The snake — and its tongue — have gotten a bad rap. A snake’s tongue is one of the great marvels of nature, a cleverly designed appendage that gives the snake, one of the animal kingdoms’ humblest creatures, a much needed leg up. Other animals have forked tongues (some species of lizards, frogs and birds, for example), but the snake has the most complex receptor system of all, built right into its tongue.
crouching snake, hidden tongue
If you were to look into a snake’s open mouth, you would not see much of a tongue at all because most of the tongue is hidden inside of a sheath in the lower jaw when it is retracted — so only the forked ends are visible. When the snake does flick its tongue, it passes through a small notch in the lip called the rostral groove, which allows for the tongue to pass out of the mouth without the snake actually having to open its mouth. You also would clearly see that snakes have nostrils. Indeed, they have an olfactory system and can smell with their nostrils, just as we can, but it’s the tongue that is the biggest prop.
The snake uses its tongue as part of its system of perception, called the vomeronasal system because of its relative proximity to the nasal system and the vomer bone at the front of the skull. The vomeronasal system is a sensory organ made up of two small openings in the roof of the mouth in many animals, including humans. This is also referred to as the Jacobson’s organ (after the man who discovered the organ), which for snakes has evolved to be of optimum use for survival.
In fact, the tongue is of such critical importance to the snake that this is clearly why it evolved to have a sheath to protect this appendage from accidental injury.
When the snake flicks its tongue into the air, receptors on the tongue pick up minuscule chemical particles, which are perceived as scent. When the tongue is retracted into its sheath, the tips of the tongue fit neatly into the Jacobson’s organ, sending the chemical information that has been gathered through the organ and on to the brain, where the information is quickly processed and analyzed so that the snake can act promptly on it.

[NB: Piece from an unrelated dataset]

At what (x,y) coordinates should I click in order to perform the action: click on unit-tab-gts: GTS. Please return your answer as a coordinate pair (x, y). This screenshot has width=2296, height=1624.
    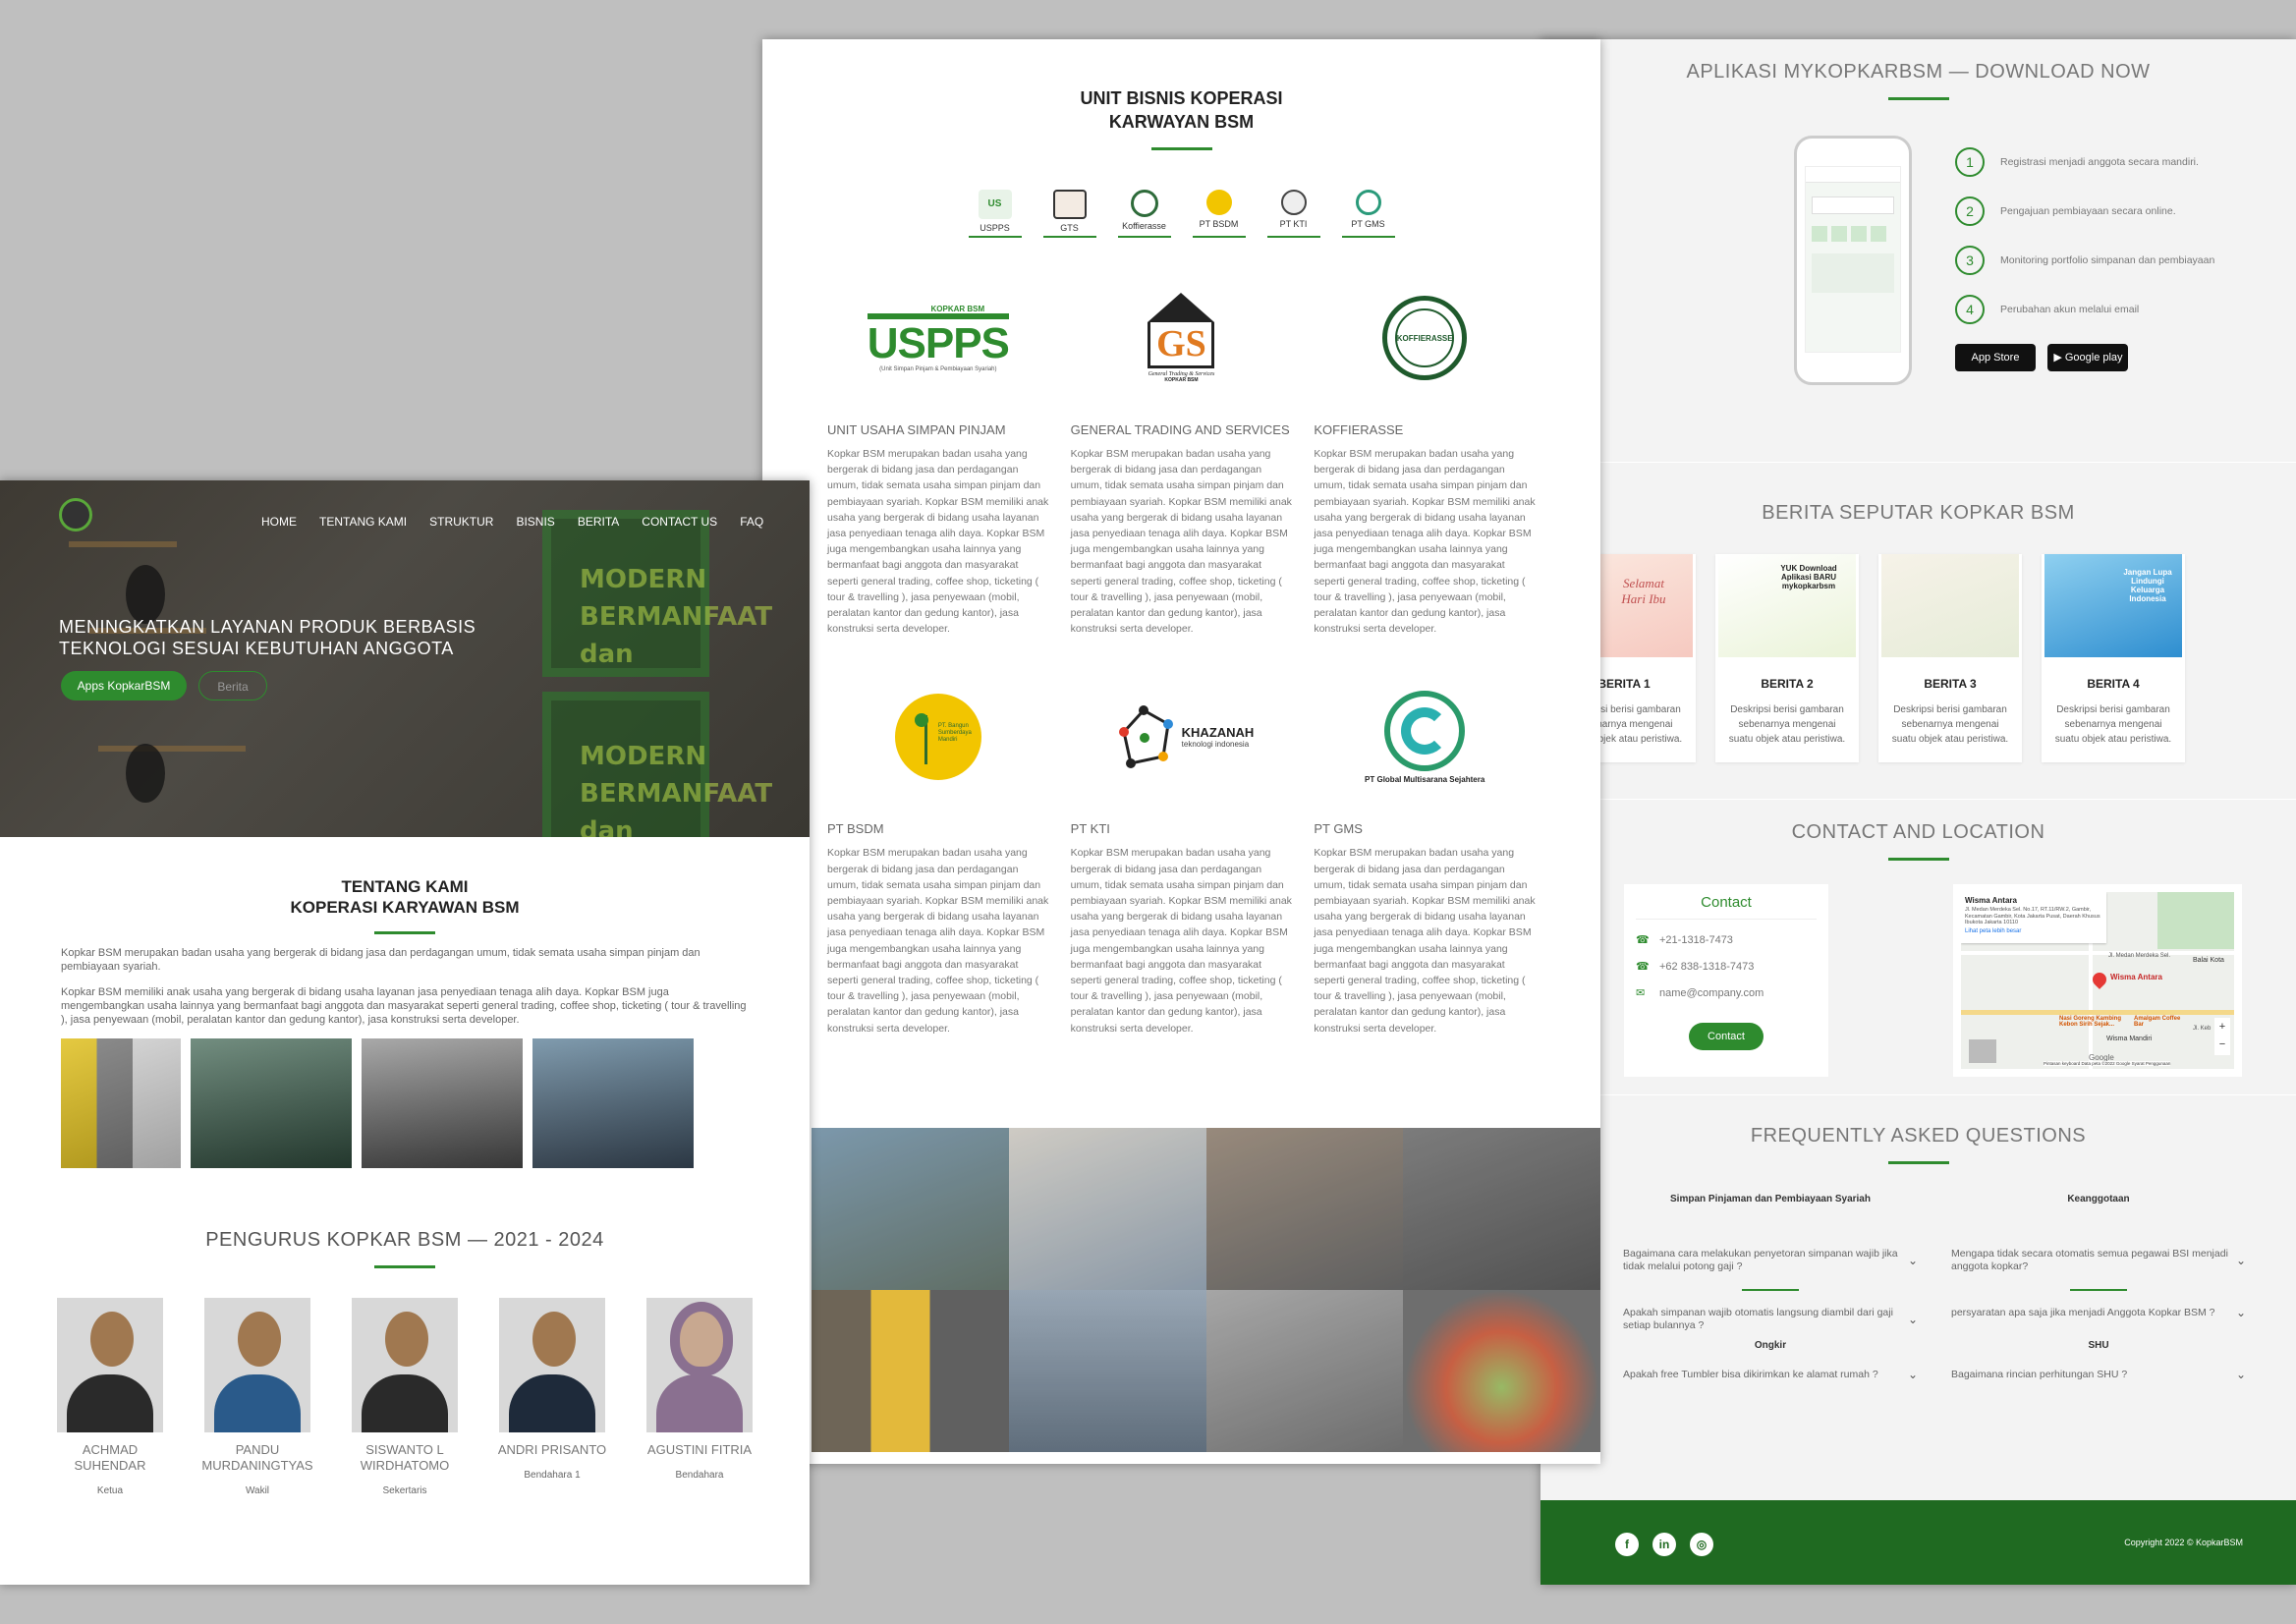
    Looking at the image, I should click on (1069, 214).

Scientists believe that the snake’s tongue is split to help the snake decide which way to turn, based on the preponderance of chemical particles on one side or the other of its forked tongue. Think of it as 3D glasses for the tongue. The chemical levels are slightly different on the right than the left — but together they make a whole story. This information is subtle, and small animals are fast, so the information must be processed as speedily as possible for the snake to catch its dinner.
To prevent the snake from becoming dinner, as it must also analyze information that can detect a predator nearby. And, not least in importance by any means, the tongue, along with the Jacobson’s organ, also helps the snake to discover who to take out for dinner, as the chemical receptors in the tongue gather information about potential mates.
One ancient belief was that the fork had magical powers against poison. Indeed, collections of snake tongues were kept in dining areas of upscale homes. Snake tongues appear often in literature — for example, in Shakespeare’s Macbeth, snakes’ tongues were used in the making of witches’ brews. To this day, some people believe that snakes have venom in their tongues that is released when the tongue touches a target, or that the pointed ends of the tongue are sharp enough to be used as a stinger. Neither is true.
First, not all snakes are venomous, and those that are release their venom through their teeth (or fangs). Once a venomous snake has bitten its prey and released its venom into the animal’s bloodstream, it can then track the stricken animal using the receptors on its tongue, consuming its meal when the animal finally succumbs to the poison. On the second misconception, a snake’s tongue is as delicate and soft as any animal’s tongue; it is neither able to hold poison, nor is it rigid and sharp.
As for the tongue’s use in tasting, the number taste buds in a snake’s tongue are believed to be somewhat minimal, at least compared to ours. These taste receptors are just enough to tell the snake whether the food is good, or whether it may be noxious.
But don’t feel too sorry for the snake, just because it can’t properly enjoy the taste of its dinner. Remember that what its tongue lacks in some ways, it makes up for in others.
Stick your tongue out and try to figure out which way to go for dinner, or where to find your next date. Maybe then you’ll have a little more appreciation for the lowly snake.